• **WHAT TO WORK ON**: The answer should consist of each line from the data below that includes "Click".

• **DATA**:
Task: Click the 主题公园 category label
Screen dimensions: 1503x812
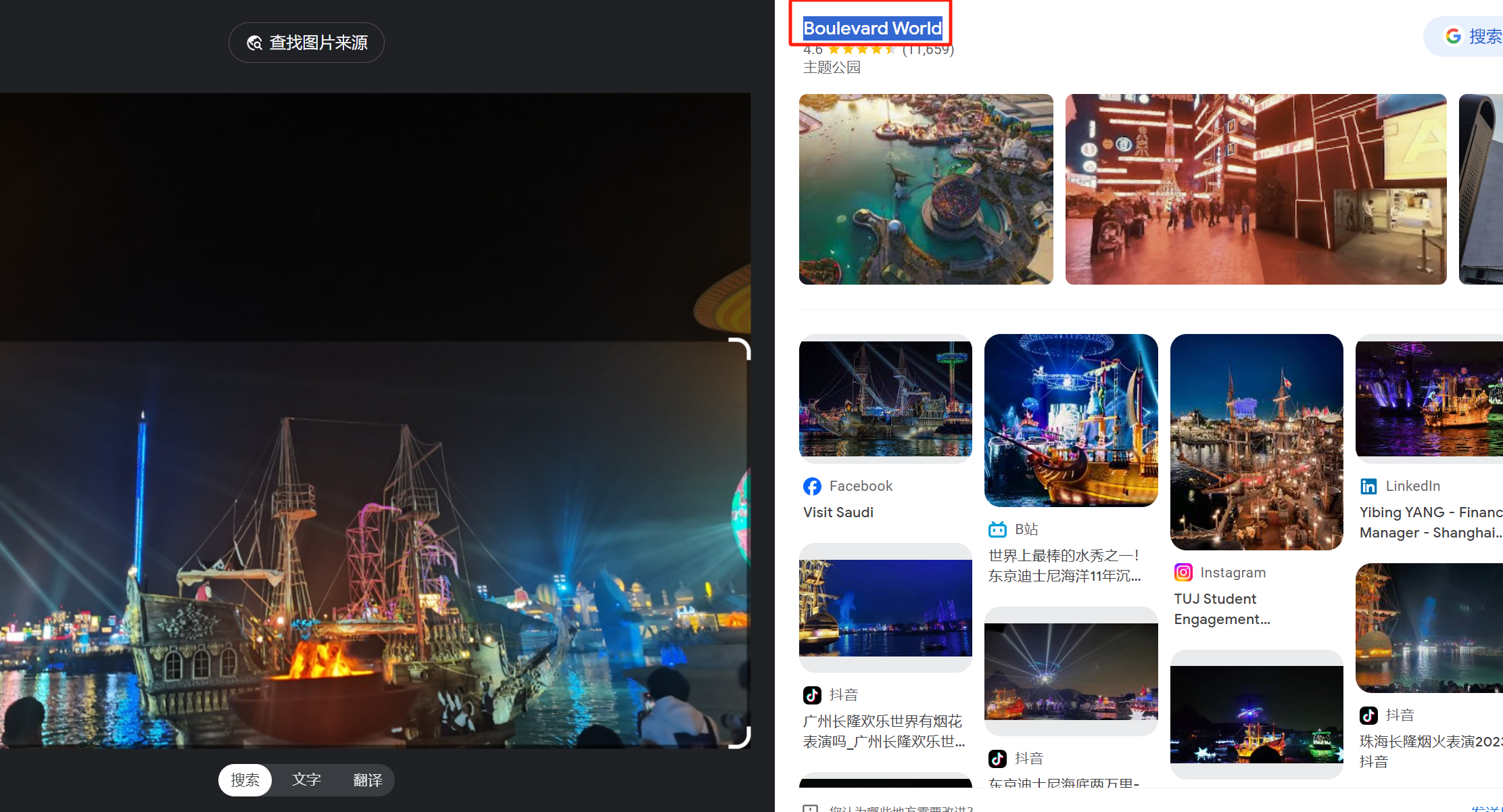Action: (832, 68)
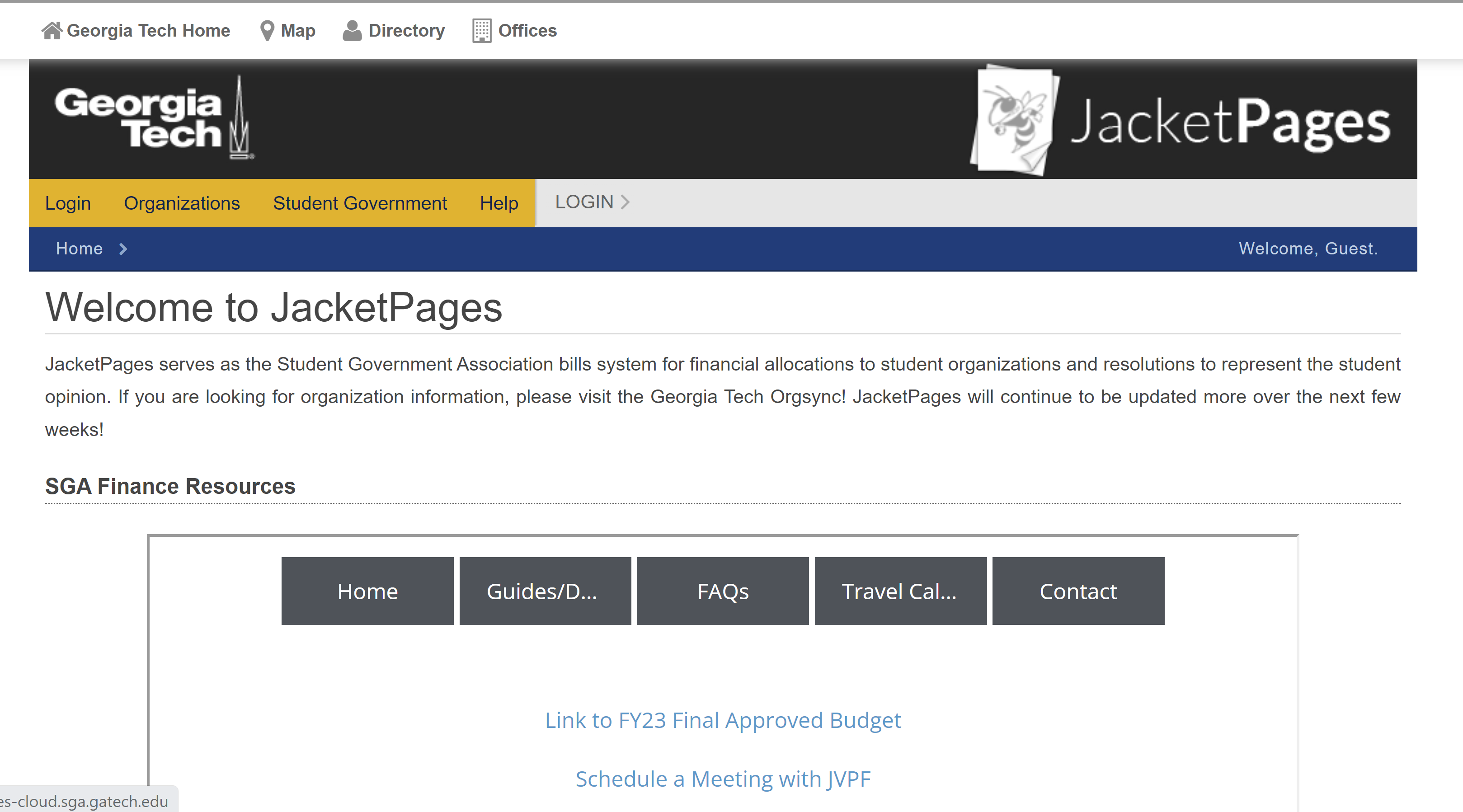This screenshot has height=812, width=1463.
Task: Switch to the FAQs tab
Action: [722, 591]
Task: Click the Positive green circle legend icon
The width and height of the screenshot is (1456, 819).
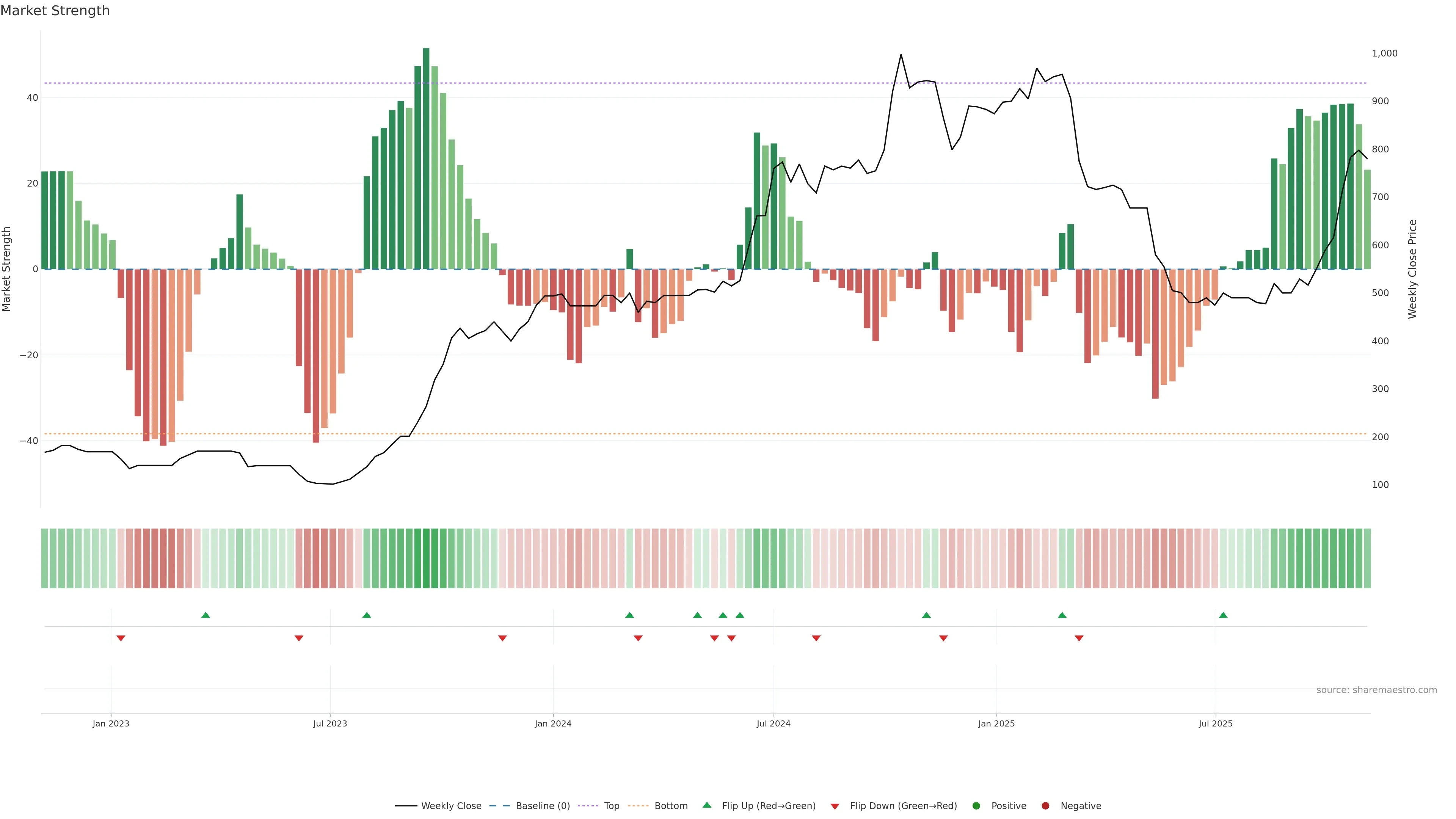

• **RESPONSE TO THIS EXERCISE**:
Task: Click the 主题公园 category label
Task: Click the Positive green circle legend icon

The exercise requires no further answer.